His star center owes money to a local bookie? “Perchance we can settle this on the court, good sir?”
Back-up point guard gets caught shoplifting? “I bet I can dribble a ball longer than you can, officer.”
Power forward battles restless leg syndrome? “Who wants to play H.O.R.S.E.?”
Granted, I haven’t seen an episode of The White Shadow in twenty-plus years. But that’s how the show lives on in my memory. (Who knows, this could all be based on a Mad Magazine parody I read when I was college, high scho…um, grade school.) The Fast & Furious franchise is rapidly turning into The White Shadow except instead of basketball, everything is somehow resolved via street racing.
In the latest installment, Fast & Furious (this version has no “the” – it’s so “fast and/or furious” there’s no time for definite articles), Vin Diesel returns as street-racer extraordinaire Dom. Dom and former partner/rival Brian (Paul Walker) are attempting to avenge the death of a mutual friend by infiltrating a drug ring that uses street racers to movie heroin across the Mexico/U.S. border.
There you go. That’s the plot.
What’s odd is that for a movie so light on story, it doesn’t really fill the gaps with very much racing. I mean, that’s what we’re here for right? Nobody really cares about the plot. I’ve seen porn with more intricate plots. Well, I haven’t “seen” them…I mean, I’ve heard that maybe some porn…ah, forget it.
The opening scene consists of stealing gas from a moving tanker. Why while it’s moving? Because how else are they going to do stunts?
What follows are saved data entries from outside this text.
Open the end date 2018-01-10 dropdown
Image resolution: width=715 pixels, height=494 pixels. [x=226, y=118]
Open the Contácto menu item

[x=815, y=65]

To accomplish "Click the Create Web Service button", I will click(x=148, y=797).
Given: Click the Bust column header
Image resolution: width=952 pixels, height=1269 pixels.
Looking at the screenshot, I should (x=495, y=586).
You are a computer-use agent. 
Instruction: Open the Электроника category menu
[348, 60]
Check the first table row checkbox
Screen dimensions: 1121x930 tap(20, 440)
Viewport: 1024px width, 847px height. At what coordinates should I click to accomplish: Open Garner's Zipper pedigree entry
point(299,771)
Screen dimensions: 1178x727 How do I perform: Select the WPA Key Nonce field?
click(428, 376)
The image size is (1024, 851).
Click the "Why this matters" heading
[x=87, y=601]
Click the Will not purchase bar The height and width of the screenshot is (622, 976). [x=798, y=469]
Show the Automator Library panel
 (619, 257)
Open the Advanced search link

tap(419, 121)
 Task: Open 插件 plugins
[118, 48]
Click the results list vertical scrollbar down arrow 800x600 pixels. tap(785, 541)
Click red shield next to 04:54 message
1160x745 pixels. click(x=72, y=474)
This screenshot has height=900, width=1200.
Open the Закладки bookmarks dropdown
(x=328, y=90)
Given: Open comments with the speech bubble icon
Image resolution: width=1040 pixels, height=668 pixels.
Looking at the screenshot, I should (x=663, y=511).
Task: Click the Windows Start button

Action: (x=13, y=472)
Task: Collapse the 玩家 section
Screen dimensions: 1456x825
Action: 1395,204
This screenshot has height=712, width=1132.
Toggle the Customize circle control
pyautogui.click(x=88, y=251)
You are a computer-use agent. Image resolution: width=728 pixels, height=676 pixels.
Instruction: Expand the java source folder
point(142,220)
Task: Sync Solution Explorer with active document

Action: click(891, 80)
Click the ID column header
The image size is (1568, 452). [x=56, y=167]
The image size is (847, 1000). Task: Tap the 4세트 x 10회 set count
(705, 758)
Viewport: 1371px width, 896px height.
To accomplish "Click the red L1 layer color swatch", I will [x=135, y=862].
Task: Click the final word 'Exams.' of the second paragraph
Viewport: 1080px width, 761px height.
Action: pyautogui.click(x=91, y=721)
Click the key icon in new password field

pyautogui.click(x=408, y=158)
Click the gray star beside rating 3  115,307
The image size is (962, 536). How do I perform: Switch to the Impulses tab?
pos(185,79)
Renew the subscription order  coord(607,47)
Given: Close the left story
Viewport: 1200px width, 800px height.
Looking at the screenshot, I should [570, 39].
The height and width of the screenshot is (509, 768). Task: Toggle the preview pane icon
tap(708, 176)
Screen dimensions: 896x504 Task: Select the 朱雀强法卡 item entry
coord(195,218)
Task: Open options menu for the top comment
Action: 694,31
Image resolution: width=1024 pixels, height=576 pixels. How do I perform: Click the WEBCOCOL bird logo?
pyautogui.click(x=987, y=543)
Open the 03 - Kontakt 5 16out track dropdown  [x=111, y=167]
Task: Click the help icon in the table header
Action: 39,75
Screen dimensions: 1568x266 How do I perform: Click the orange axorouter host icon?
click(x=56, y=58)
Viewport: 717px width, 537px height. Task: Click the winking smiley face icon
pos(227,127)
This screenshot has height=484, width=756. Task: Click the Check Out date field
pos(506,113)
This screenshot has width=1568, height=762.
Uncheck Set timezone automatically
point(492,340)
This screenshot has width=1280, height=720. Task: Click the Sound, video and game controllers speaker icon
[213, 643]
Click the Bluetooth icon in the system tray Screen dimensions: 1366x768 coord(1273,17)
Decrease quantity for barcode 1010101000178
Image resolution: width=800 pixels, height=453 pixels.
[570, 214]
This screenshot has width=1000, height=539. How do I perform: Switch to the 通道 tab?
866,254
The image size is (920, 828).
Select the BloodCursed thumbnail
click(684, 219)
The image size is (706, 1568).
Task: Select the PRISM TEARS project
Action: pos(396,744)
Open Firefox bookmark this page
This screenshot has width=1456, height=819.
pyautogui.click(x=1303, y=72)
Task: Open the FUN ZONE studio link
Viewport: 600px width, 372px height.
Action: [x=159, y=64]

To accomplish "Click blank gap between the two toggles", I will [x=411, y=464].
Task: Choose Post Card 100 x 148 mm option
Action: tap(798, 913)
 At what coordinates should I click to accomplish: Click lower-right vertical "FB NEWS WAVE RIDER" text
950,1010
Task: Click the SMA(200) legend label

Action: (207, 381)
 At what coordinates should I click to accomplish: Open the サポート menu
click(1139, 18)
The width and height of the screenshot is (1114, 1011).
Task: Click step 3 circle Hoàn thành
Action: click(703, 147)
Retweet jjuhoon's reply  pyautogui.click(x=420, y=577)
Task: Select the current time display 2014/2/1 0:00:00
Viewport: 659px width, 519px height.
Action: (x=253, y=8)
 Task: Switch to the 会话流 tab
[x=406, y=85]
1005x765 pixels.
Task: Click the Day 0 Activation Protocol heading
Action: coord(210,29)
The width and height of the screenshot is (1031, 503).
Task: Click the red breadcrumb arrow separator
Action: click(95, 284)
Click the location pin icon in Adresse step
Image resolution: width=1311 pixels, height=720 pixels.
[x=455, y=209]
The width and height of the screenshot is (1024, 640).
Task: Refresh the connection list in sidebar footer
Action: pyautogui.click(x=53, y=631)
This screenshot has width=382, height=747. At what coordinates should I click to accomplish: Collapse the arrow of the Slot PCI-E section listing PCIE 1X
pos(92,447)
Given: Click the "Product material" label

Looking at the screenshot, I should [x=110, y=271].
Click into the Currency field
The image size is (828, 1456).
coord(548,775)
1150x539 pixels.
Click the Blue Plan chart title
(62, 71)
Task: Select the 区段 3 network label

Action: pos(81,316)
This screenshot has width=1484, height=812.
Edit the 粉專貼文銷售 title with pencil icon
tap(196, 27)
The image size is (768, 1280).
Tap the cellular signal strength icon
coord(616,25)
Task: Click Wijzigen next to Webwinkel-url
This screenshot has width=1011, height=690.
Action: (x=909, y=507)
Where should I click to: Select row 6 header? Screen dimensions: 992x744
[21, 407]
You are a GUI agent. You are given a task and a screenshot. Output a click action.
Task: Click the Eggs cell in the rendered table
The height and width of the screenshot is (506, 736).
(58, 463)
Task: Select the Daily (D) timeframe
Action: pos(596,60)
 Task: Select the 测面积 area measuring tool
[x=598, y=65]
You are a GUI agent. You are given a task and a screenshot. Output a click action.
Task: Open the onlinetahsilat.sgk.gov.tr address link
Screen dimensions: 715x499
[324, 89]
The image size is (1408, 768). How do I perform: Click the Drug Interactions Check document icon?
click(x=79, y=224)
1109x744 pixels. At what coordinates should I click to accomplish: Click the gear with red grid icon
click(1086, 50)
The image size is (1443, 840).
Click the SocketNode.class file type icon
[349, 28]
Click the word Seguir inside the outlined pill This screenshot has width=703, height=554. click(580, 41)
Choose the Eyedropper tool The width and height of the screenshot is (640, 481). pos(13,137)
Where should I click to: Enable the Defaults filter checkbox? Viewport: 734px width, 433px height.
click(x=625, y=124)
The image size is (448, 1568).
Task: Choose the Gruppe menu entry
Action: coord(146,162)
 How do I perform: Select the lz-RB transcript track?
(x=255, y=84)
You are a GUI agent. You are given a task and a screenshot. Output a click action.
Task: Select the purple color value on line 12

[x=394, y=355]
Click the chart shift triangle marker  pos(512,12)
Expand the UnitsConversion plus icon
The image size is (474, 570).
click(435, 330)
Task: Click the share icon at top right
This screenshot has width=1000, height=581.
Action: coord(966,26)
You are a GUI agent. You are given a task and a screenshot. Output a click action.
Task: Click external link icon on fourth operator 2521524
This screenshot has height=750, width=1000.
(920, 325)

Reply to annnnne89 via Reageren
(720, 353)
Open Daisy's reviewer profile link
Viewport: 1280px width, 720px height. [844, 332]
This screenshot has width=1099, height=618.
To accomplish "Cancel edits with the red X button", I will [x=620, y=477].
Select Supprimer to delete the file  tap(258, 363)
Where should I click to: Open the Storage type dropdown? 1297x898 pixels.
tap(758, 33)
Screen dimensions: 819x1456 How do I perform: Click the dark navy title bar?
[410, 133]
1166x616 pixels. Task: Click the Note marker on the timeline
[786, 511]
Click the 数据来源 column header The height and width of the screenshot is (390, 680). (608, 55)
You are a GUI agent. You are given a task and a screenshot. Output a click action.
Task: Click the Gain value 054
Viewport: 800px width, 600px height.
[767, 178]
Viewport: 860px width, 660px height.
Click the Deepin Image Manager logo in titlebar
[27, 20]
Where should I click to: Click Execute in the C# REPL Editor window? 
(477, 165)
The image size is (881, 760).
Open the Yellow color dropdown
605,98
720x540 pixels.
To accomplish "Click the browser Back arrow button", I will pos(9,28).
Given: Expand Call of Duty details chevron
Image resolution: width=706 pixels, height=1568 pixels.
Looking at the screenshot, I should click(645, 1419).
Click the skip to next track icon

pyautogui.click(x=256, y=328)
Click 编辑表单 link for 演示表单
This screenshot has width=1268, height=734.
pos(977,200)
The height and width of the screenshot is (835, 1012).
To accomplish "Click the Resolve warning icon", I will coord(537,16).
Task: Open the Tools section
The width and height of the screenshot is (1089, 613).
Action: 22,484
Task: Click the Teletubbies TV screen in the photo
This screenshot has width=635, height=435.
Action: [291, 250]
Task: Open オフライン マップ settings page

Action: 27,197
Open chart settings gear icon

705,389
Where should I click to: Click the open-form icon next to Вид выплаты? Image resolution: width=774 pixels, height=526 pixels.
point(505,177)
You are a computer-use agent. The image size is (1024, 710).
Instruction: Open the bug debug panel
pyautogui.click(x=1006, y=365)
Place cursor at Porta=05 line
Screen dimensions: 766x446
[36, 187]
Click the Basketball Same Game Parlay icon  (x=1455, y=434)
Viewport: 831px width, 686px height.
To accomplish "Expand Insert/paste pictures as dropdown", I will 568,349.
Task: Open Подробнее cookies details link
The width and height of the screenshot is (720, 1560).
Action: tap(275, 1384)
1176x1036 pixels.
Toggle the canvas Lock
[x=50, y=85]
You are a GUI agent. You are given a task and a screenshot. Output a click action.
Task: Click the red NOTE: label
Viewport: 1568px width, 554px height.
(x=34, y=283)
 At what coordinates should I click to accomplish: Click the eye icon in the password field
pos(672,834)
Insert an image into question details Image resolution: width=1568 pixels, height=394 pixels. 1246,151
Ignore the fact that you could just wait until the guy stops for a potty break and shove a gun in his face. In this movie, everything must be accomplished via racing regardless of how many other, simpler ways immediately come to mind.
You would think that a movie targeted to people whose wardrobe consists entirely of Affliction and Tapout t-shirts would have more action. You would be wrong. It’s not a good sign when forty-five minutes into a Fast & Furious movie, the most exciting chase has been on foot. The movie is just one ridiculous excuse for a race/chase after another. The problem is: they spend more time constructing elaborate reasons for racing than they spend actually racing. For instance, the drug cartel is using street racers to move heroin across the border. Apparently the best way to do this is to have people compete for said job via a high-profile, illegal street race that takes place amidst evening rush hour. The winner will then use his or her muscle car to smuggle drugs into the country via car-width tunnels that have been bored into the mountains separating the two countries. Has our economy gotten so bad that Mexicans won’t even bring drugs across the border anymore?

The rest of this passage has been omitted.